Esta folha de Fal-i Alcorão estabelece em dísticos rimados persa (dísticos) os meios de fal (adivinhação) por cartas aleatoriamente quando se abre a uma página do Alcorão. Esta folha foi originalmente incluída no final de um persa safávida Alcorão, imediatamente após a última Surata (capítulo), Surat al-Nas, e uma oração de encerramento, em nome do Profeta e sua família. O layout do texto de adivinhação, a escrita, e a iluminura original remanescente no quadro de texto são típicas de fals, colocados no final dos Alcorões feitos em Shiraz ou Qazvin durante a segunda metade do século XVI. A colagem das bandas retangulares em duas colunas verticais, bem como a iluminura ao redor da moldura do texto, podem ser uma forma de censura pelos otomanos sunitas, talvez a pedido do sultão Ahmed III (r. 1703-1730), cujo Tughra (emblema real) aparece no verso da folha. As faixas coladas na vertical coluna da direita escondem letras individuais do alfabeto, começando com a letra lam (l), da qual uma adivinhação poética era extraída. O prognóstico poético permanece, enquanto as letras em si foram ocultadas. Este fragmento deve ter sido a terceira folha do texto original de adivinhação. O título e as duas primeiras páginas (contendo as letras alif até Kaf) do fal não sobrevivem.
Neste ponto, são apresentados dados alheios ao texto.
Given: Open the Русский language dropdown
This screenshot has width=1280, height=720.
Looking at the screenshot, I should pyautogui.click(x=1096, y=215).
Apesar da adivinhação pelo Alcorão aparecer amplamente no contexto Safávida xiita, exemplos de fals por meio do Alcorão também aparecem nas tradições artísticas Otomanas sunitas, durante a última parte do século XVI. O motivo do prognóstico pelo Alcorão ter sido amplamente visto como um fenômeno xiita é que a prática é muitas vezes atribuída a 'Ali, o genro do profeta Maomé.